{Reference Type}: Journal Article
{Title}: Dietary elaidic acid boosts tumoral antigen presentation and cancer immunity via ACSL5.
{Author}: Lai Y;Gao Y;Lin J;Liu F;Yang L;Zhou J;Xue Y;Li Y;Chang Z;Li J;Chao T;Chen J;Cheng X;Gao X;Li X;Lu F;Chu Q;Wang W;
{Journal}: Cell Metab
{Volume}: 36
{Issue}: 4
{Year}: 2024 Apr 2
{Factor}: 31.373
{DOI}: 10.1016/j.cmet.2024.01.012
{Abstract}: Immunomodulatory effects of long-chain fatty acids (LCFAs) and their activating enzyme, acyl-coenzyme A (CoA) synthetase long-chain family (ACSL), in the tumor microenvironment remain largely unknown. Here, we find that ACSL5 functions as an immune-dependent tumor suppressor.
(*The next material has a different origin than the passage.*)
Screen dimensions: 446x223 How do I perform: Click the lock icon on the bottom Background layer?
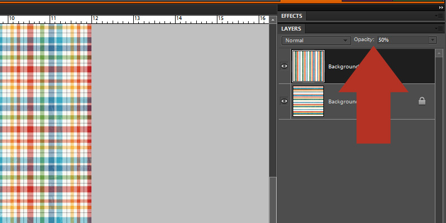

ACSL5 expression sensitizes tumors to PD-1 blockade therapy in vivo and the cytotoxicity mediated by CD8+ T cells in vitro via regulation of major histocompatibility complex class I (MHC-I)-mediated antigen presentation. Through screening potential substrates for ACSL5, we further identify that elaidic acid (EA), a trans LCFA that has long been considered harmful to human health, phenocopies to enhance MHC-I expression. EA supplementation can suppress tumor growth and sensitize PD-1 blockade therapy. Clinically, ACSL5 expression is positively associated with improved survival in patients with lung cancer, and plasma EA level is also predictive for immunotherapy efficiency. Our findings provide a foundation for enhancing immunotherapy through either targeting ACSL5 or metabolic reprogramming of antigen presentation via dietary EA supplementation.